Presidente da Câmara dos Deputados, Eduardo Cunha (PMDB/RJ) é cercado e pressionado por lideres de partidos e parlamentas durante a votação do tempo do mandato parlamentar e clausulas de barreiras

A reação imediata foi que 13 deputados do partido votaram para derrubar o sistema eleitoral conhecido por distritão, bandeira do PMDB, e só 18 seguiram a orientação do líder Leonardo Picciani (RJ) para votar contra o fim das coligações proporcionais. Ao começar a votar contra o líder, a bancada deixa entrever que a relação com a Casa vai mudar por ela estar desgostosa com Cunha. 

Desgastes. Um dos primeiros episódios a causar incômodo entre os parlamentares foi a entrega da Secretaria de Comunicação Social da Câmara ao deputado da bancada evangélica Cleber Verde (PRB-MA). A indicação integrava a lista de promessas de Cunha para vencer a eleição para presidente da Câmara. A inclusão de uma matéria estranha ao texto original de medida provisória para a construção de um shopping na área da Casa também gerou desgaste. Com a imagem arranhada, os líderes partidários acreditam que o peemedebista ainda trabalhará com muita força para se impor, mas daqui para frente nem tudo o que ele quiser, dizem, será votado. “Ele (Cunha) vai se desgastando todo dia. Fazer gestão é isso”, desconversou o deputado Nilson Leitão (PSDB-MS). 

Por outro lado, Cunha consolidou nesta semana sua influência entre os chamados “nanicos” e as pequenas legendas. Depois de ver o distritão ser vetado e uma primeira tentativa de constitucionalizar o financiamento privado ser derrubada, o presidente da Casa ameaçou os pequenos partidos com a aprovação de um dispositivo que dificultaria o acesso ao fundo partidário e ao tempo de TV e conseguiu reverter dissidências para aprovar, na quarta-feira, uma emenda que coloca na Constituição a previsão de empresas doarem a partidos políticos. 

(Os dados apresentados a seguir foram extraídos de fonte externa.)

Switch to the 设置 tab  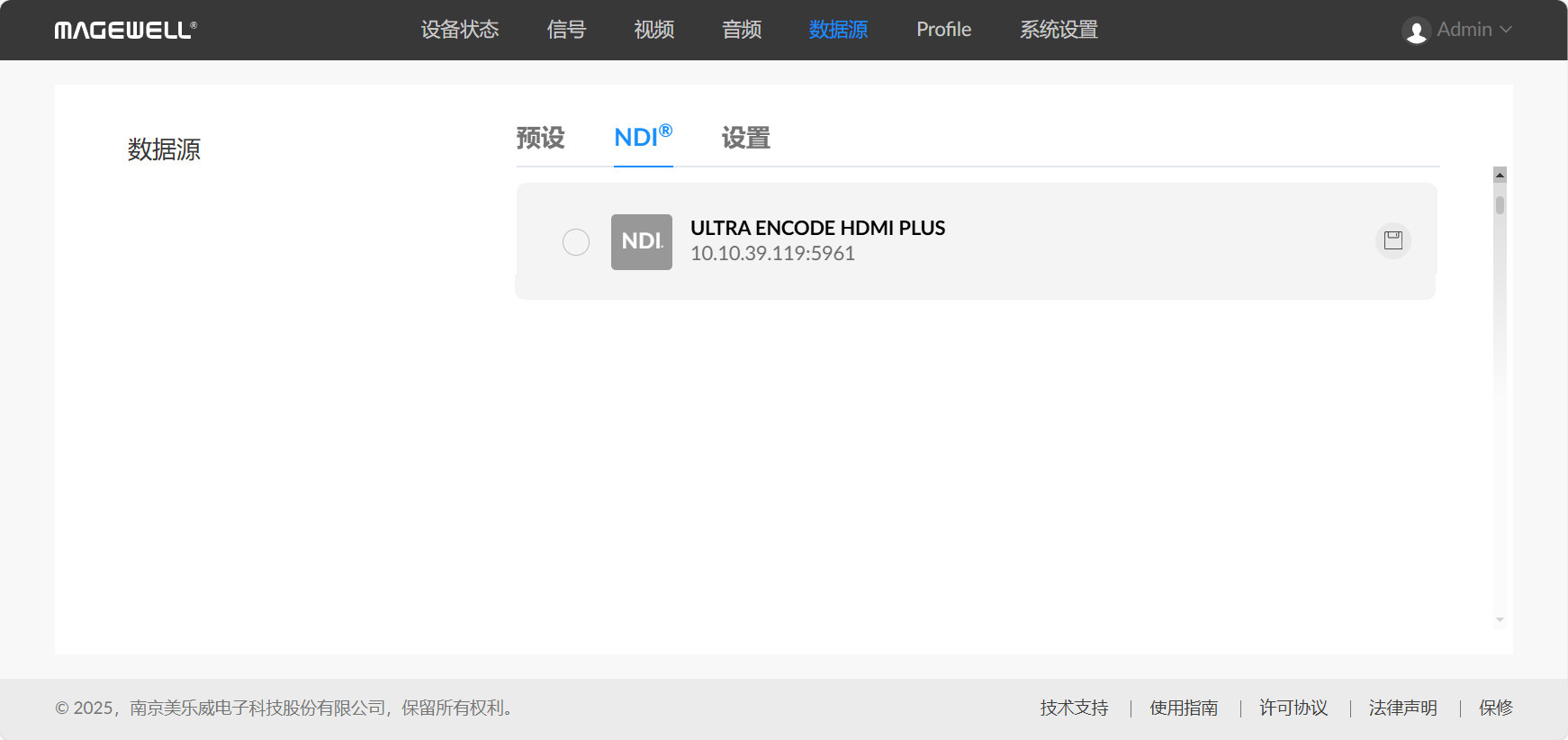tap(745, 138)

Com o acordo, os pequenos partidos foram os que conseguiram, na primeira etapa da reforma política, fazer suas bandeiras avançarem. A fidelidade garantiu apoio para que essas siglas barrassem o fim das coligações nas eleições proporcionais e, mais importante, deram aval a uma cláusula de barreira “light”, que vai fechar as portas para o acesso ao fundo partidário e ao tempo de TV apenas aos partidos que hoje não contam com representatividade no Legislativo. Na prática, isso alveja só os quatro dos 32 partidos registrados hoje no Tribunal Superior Eleitoral. 

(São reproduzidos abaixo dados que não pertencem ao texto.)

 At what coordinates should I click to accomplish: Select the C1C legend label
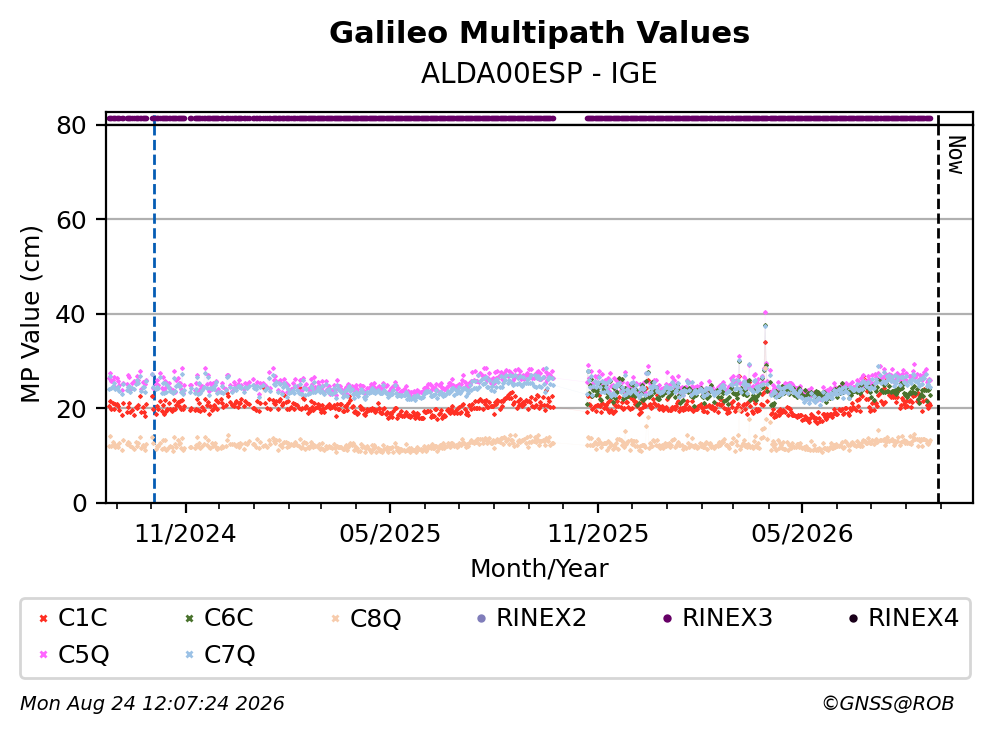82,618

Se as bancadas menores conseguiram garantir sua sobrevivência, o PT e o PSDB não levaram adiante suas bandeiras. Os petistas viram o modelo de lista fechada, pelo qual os eleitores votam em relações pré-ordenadas, naufragar. O PSDB, por sua vez, não conseguiu emplacar o sistema distrital misto. Nessa corrente, são os pequenos que respiram aliviados. 

Fim da reeleição. A Câmara dos Deputados aprovou o fim da reeleição de prefeitos, governadores e presidente da República, que terão direito a um mandato de 4 anos. Presidente da Casa, Eduardo Cunha é defensor da proposta.

Sistema de votação. Em sua primeira derrota na votação da reforma, Cunha viu o modelo distritão – sistema em que é eleito o mais votado, sem considerar os votos no partido – ser rejeitado. Cunha era um dos principais defensores do modelo, mas acabou prevalecendo o sistema de votação proporcional, adotado hoje, que considera a votação do candidato e da sigla.

Financiamento privado. A aprovação da inclusão na Constituição do financiamento de empresas a partidos foi uma vitória de Cunha, que, como defensor das doações privadas, viu, um dia antes, proposta semelhante ser rejeitada. Hoje, empresas e pessoas físicas podem doar a partidos ou candidatos, mas o repasse via empresa não está na Constituição.

Cláusula de desempenho. Pela cláusula aprovada, terão direito a tempo e TV e ao Fundo Partidário siglas que tenham eleito ao menos um deputado ou senador. A restrição, branda, foi negociada com partidos como o PC do B em troca de apoio à inclusão do financiamento privado de campanha na Constituição, bandeira de Cunha.